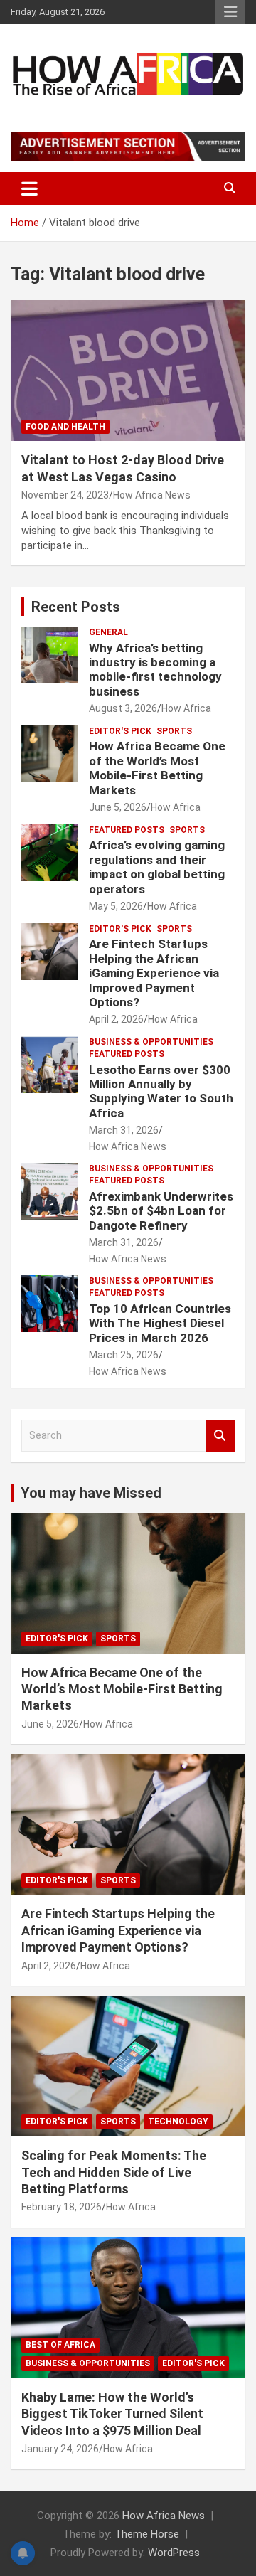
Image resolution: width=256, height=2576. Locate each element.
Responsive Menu (230, 12)
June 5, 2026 (117, 807)
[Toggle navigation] (29, 188)
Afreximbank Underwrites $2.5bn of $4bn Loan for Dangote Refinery (161, 1211)
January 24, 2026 (60, 2448)
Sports (174, 731)
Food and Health (65, 427)
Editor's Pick (120, 731)
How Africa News (152, 495)
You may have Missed (91, 1492)
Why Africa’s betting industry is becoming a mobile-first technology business (155, 669)
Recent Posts (75, 606)
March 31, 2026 (124, 1130)
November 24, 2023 (65, 495)
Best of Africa (60, 2345)
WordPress (174, 2552)
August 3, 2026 (123, 708)
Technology (178, 2122)
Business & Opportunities (151, 1042)
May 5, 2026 (116, 906)
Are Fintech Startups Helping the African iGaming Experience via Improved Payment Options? (154, 973)
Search (220, 1436)
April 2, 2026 (116, 1019)
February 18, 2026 (61, 2207)
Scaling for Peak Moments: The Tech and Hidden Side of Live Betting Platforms (113, 2172)
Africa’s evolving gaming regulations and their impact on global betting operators (157, 866)
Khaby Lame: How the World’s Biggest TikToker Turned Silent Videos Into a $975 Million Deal (112, 2414)
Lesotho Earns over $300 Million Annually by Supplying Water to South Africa (161, 1091)
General (108, 632)
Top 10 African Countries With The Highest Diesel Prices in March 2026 (160, 1323)
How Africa (186, 708)
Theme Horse (146, 2534)
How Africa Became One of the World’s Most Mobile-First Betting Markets (157, 768)
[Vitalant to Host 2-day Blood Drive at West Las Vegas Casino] (128, 371)
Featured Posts (126, 830)
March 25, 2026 (124, 1355)
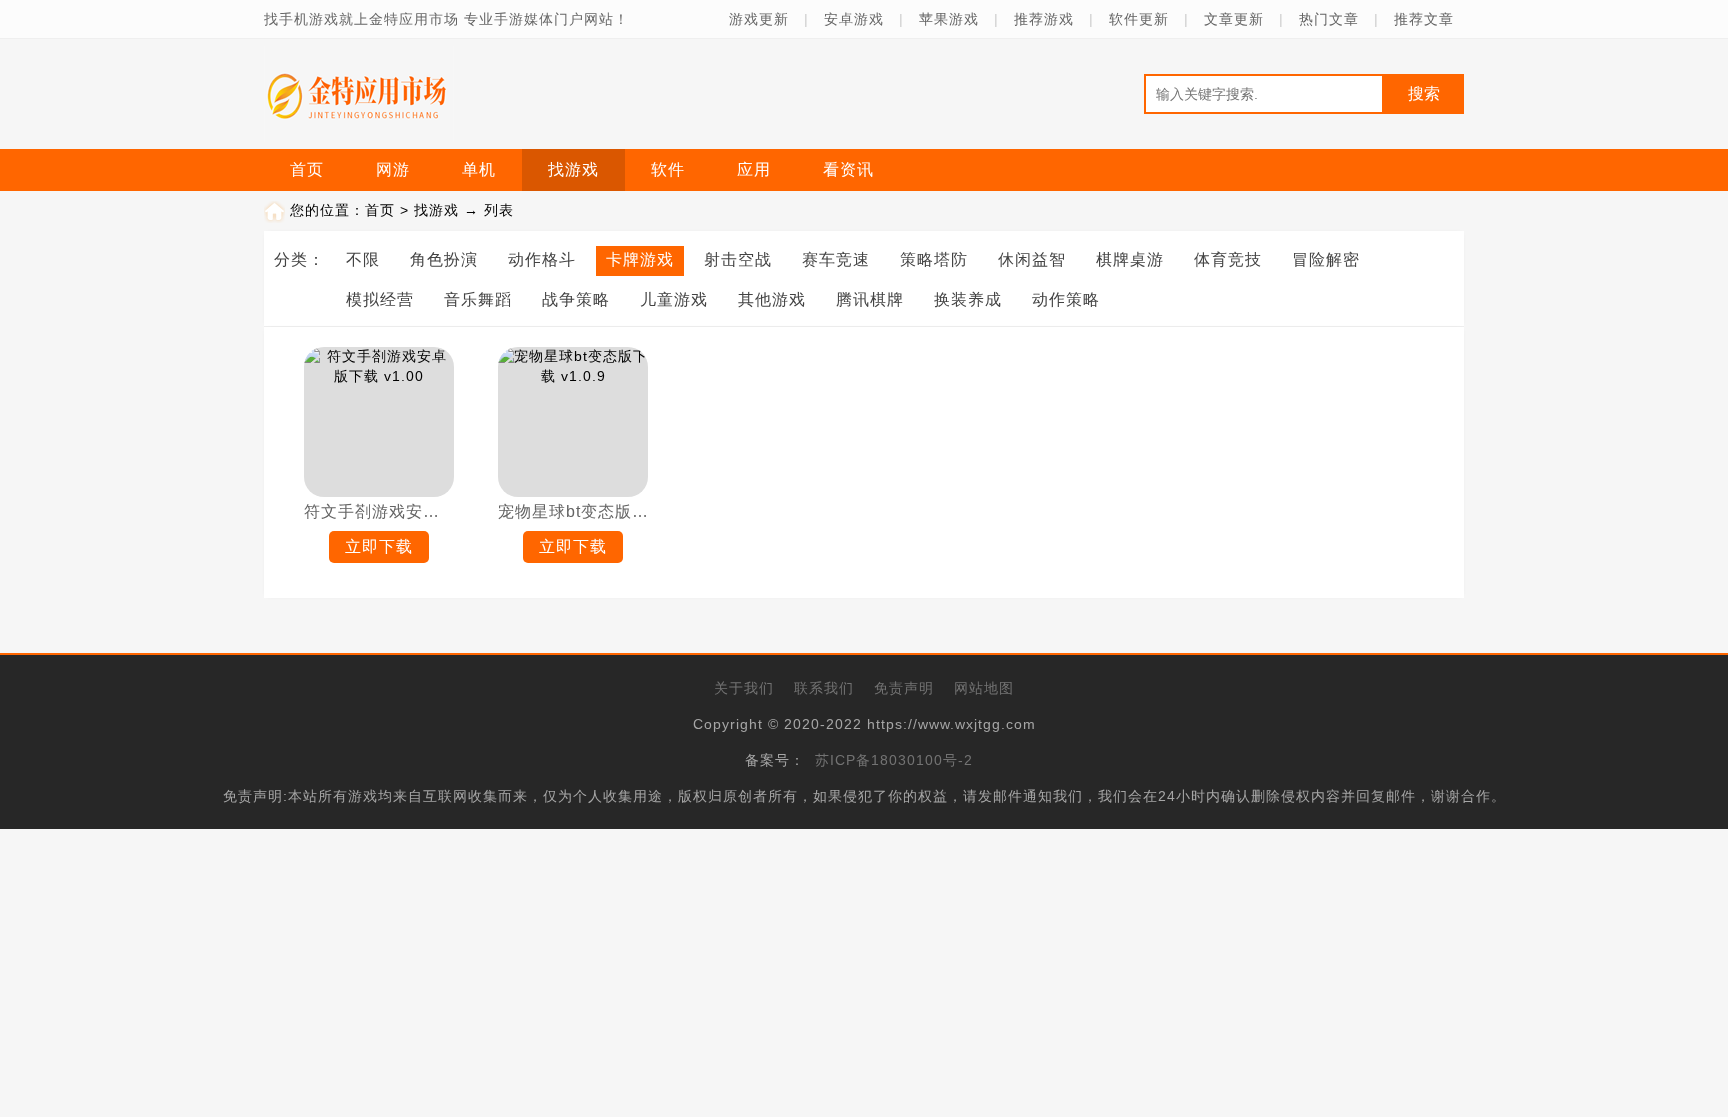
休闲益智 (1032, 259)
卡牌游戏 (640, 259)
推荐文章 (1424, 19)
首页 (307, 169)
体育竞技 (1228, 259)
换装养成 (968, 299)
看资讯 (848, 169)
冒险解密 (1326, 259)
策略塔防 (934, 259)
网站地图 (984, 688)
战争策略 (576, 299)
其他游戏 (772, 299)
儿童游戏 (674, 299)
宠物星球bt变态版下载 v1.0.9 (573, 511)
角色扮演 (444, 259)
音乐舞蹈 (478, 299)
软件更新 (1139, 19)
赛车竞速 (836, 259)
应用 (754, 169)
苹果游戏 (949, 19)
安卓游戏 (854, 19)
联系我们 (824, 688)
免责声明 (904, 688)
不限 (363, 259)
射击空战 (738, 259)
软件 (668, 169)
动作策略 (1066, 299)
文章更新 (1234, 19)
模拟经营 (380, 299)
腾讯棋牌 (870, 299)
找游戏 (573, 169)
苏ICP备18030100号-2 (894, 760)
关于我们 (744, 688)
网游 (393, 169)
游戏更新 (759, 19)
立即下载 (379, 546)
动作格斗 (542, 259)
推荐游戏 (1044, 19)
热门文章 (1329, 19)
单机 (479, 169)
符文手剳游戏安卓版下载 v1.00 (379, 511)
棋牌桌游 (1130, 259)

### [What you should do]
Could you repeat exactly the lines in the listing above from the one with "赛车竞速 (836, 259)" down to the one with "单机 (479, 169)"? Include both of those lines.

### [Solution for this task]
赛车竞速 (836, 259)
应用 (754, 169)
苹果游戏 (949, 19)
安卓游戏 (854, 19)
联系我们 (824, 688)
免责声明 (904, 688)
不限 (363, 259)
射击空战 (738, 259)
软件 (668, 169)
动作策略 (1066, 299)
文章更新 (1234, 19)
模拟经营 (380, 299)
腾讯棋牌 (870, 299)
找游戏 (573, 169)
苏ICP备18030100号-2 (894, 760)
关于我们 (744, 688)
网游 (393, 169)
游戏更新 (759, 19)
立即下载 (379, 546)
动作格斗 (542, 259)
推荐游戏 (1044, 19)
热门文章 (1329, 19)
单机 (479, 169)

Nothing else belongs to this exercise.